Эта теория как раз отражает в себе то своеволие и гордое упорство мысли, которое наш автор соединяет в своем понятии с атеизмом. В ней не видно той цельной и ясной уверенности, которая служит признаком истины и прочности учения. Проповедники ее в своей проповеди о счастье человечества все спотыкаются на действительности, которой не могут отрицать. Эта действительность есть неотвратимое присутствие зла и действия, насилия и неправды в человеческой жизни – аргумент пессимизма. Этого аргумента нельзя утаить; одни из апостолов позитивизма стараются подавить и заглушить его, или лицемерно проходят его молчанием; другие, более добросовестные, останавливаются перед ним с грустью и сомнением. К числу последних относится и наш автор. Прославляя новую, проповедуемую им религию природы, человечества и красоты, доказывая всю силу и действенность соединяемого с нею религиозного культа, он в то же время говорит: «Едва начинаем мы успокаиваться на той мысли, что все познаваемое и естественное довлеет для человеческой жизни, как поднимает свою голову пессимизм и приводит нас в смущение». «Если бы не пессимизм, – замечает он в другом месте, – ничто не смущало бы нашего религиозного поклонения». И в самом конце книги, построив свое здание, говорит он такие речи:

«Чем далее расширяются и углубляются наши мысли по мере того, как вселенная объемлет нас и мы привыкаем к бесконечности, в пространстве и времени, тем более поражает нас чувство собственного ничтожества, и мы от ужаса цепенеем – нравственный паралич овладевает нами. На время утешаем себя идеей самопожертвования, говорим: пускай я исчезну, буду думать о других. Но вот скоро и другие становятся для нас столь же презрительными, как сами; все печали человеческие заодно, кажется, не стоят того, чтобы облегчить их, счастье человеческое – даже высшее – представляется так бледно, что не стоит заботиться о приращении. Весь мир нравственный сводится на одну точку; град духовной жизни, жилище святых уходит вдаль и светится чуть-чуть заметной звездочкой. Добро и зло, правда и неправда кажутся бесконечно малыми, эфемерными величинами, а вечность и бесконечность остаются где-то вне нравственного мира. Чувство любви замирает и истощается в мире, где все доброе и все пребывающее холодно, истощается в своей собственной сознательной слабости и беспредметности. Сверхъестественная религия, – прибавляет автор тут же, – наполняет всю эту пустоту, связуя любовь и правду с вечностью. А если она потрясена, то к чему послужит естественная религия?»
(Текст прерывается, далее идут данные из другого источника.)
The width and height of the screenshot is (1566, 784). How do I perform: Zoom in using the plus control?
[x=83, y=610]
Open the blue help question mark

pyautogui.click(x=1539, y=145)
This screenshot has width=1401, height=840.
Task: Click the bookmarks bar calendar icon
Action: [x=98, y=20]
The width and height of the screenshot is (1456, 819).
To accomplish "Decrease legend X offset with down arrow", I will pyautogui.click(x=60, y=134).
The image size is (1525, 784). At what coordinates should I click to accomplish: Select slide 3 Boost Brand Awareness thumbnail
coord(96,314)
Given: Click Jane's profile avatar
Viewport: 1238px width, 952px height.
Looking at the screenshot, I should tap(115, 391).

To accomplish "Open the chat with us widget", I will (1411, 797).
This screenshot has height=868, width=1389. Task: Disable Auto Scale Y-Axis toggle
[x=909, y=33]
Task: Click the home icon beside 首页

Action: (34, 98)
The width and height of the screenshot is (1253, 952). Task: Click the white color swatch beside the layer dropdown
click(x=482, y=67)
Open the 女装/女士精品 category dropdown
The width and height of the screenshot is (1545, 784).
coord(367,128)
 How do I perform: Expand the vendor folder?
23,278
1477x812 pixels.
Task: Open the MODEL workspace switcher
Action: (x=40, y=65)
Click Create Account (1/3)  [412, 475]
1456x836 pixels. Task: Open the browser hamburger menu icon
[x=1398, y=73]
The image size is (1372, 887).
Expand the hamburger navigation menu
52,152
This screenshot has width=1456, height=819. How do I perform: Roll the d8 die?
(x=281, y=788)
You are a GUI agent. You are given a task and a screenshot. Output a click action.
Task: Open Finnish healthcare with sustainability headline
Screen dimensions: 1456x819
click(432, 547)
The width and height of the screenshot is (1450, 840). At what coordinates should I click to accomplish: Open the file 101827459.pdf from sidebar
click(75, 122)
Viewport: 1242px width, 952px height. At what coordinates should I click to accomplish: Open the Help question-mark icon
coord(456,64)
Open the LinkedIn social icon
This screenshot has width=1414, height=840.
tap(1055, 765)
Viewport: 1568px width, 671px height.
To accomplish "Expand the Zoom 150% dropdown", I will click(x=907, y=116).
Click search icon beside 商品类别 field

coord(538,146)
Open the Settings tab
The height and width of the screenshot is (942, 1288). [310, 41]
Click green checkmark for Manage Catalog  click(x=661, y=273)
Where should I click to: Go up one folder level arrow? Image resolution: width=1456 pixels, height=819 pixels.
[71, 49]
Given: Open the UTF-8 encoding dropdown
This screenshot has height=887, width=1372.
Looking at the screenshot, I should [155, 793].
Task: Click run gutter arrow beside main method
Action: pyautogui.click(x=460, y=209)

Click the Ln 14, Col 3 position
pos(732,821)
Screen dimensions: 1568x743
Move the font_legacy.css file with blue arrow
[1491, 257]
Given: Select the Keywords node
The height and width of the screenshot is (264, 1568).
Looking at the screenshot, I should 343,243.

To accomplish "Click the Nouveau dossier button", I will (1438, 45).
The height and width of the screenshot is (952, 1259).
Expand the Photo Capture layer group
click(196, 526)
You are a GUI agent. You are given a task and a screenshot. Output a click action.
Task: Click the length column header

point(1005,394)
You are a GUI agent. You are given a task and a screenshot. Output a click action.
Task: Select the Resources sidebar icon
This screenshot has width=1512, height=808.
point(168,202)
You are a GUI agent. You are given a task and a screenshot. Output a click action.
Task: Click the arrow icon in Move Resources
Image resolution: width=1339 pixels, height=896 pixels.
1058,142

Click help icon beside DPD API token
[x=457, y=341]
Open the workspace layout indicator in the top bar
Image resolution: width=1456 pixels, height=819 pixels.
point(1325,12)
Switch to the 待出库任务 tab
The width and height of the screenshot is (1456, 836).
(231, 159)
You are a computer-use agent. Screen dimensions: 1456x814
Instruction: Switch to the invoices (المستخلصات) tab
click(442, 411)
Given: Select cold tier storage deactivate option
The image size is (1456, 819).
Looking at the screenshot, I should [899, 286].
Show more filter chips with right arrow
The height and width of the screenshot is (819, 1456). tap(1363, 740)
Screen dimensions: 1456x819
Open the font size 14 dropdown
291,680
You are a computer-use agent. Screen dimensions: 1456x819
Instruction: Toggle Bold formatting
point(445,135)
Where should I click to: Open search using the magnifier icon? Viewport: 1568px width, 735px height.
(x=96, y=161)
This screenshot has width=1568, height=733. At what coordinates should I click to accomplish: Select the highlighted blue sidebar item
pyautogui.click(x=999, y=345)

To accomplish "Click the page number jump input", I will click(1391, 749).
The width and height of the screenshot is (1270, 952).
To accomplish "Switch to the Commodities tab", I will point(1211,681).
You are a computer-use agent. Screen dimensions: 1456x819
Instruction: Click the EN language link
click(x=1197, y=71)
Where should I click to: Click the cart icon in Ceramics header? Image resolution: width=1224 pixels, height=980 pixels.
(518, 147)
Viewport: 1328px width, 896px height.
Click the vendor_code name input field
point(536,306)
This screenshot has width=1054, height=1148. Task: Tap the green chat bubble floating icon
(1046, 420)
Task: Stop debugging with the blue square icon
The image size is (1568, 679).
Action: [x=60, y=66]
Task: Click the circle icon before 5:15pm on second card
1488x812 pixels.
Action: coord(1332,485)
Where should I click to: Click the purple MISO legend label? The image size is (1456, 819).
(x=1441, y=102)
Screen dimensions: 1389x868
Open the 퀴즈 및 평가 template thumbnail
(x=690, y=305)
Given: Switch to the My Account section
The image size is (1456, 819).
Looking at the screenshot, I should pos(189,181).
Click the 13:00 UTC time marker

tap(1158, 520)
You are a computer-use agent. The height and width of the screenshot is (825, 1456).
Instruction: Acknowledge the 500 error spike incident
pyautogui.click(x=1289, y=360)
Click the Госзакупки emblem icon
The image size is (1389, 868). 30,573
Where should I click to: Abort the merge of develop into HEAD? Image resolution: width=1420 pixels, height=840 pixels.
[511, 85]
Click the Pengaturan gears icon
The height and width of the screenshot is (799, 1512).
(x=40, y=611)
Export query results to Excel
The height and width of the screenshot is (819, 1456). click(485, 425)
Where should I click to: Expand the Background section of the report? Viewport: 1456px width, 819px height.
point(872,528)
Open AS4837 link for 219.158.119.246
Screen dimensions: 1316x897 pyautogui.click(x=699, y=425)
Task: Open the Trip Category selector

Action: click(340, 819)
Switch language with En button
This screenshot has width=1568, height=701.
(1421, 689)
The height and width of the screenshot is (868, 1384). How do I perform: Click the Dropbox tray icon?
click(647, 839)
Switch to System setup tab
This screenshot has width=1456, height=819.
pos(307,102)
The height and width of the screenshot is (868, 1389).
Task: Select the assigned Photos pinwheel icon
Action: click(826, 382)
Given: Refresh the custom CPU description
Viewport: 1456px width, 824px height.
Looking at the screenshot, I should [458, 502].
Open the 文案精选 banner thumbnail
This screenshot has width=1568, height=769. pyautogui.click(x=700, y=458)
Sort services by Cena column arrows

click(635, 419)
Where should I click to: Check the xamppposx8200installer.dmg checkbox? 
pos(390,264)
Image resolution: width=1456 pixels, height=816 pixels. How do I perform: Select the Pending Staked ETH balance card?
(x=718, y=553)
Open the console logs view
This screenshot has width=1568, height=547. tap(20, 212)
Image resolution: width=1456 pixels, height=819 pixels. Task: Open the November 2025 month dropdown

Можно ли поверить, что эти слова написаны горячим проповедником естественной религии? Так-то серьезный ум способен запутаться в сотканной им же самим умственной сети.

Сущность всей этой книги, при всей умеренности тона, при всей искренности автора – безотрадный парадокс. Что различные мировоззрения – научное, художественное, гуманитарное заключают в себе элементы религиозного чувства, это верно. Но они не заключают в себе элементов новой веры, новой церкви, а есть отдельные члены того же христианского мировоззрения. Никакая религия невозможна без признания аксиоматических истин, недосягаемых индуктивным путем. К таким аксиомам принадлежит бытие личного Божества, духовность души человеческой; отсюда вытекает супернатурализм, без которого немыслима никакая религия. Научные же истины (кроме математических) по существу своему условны, существуют сознательно лишь для людей ученых и лишь обманом могут быть навязаны массам в форме догматической. Этот обман ныне и происходит… мы при нем присутствуем ежедневно.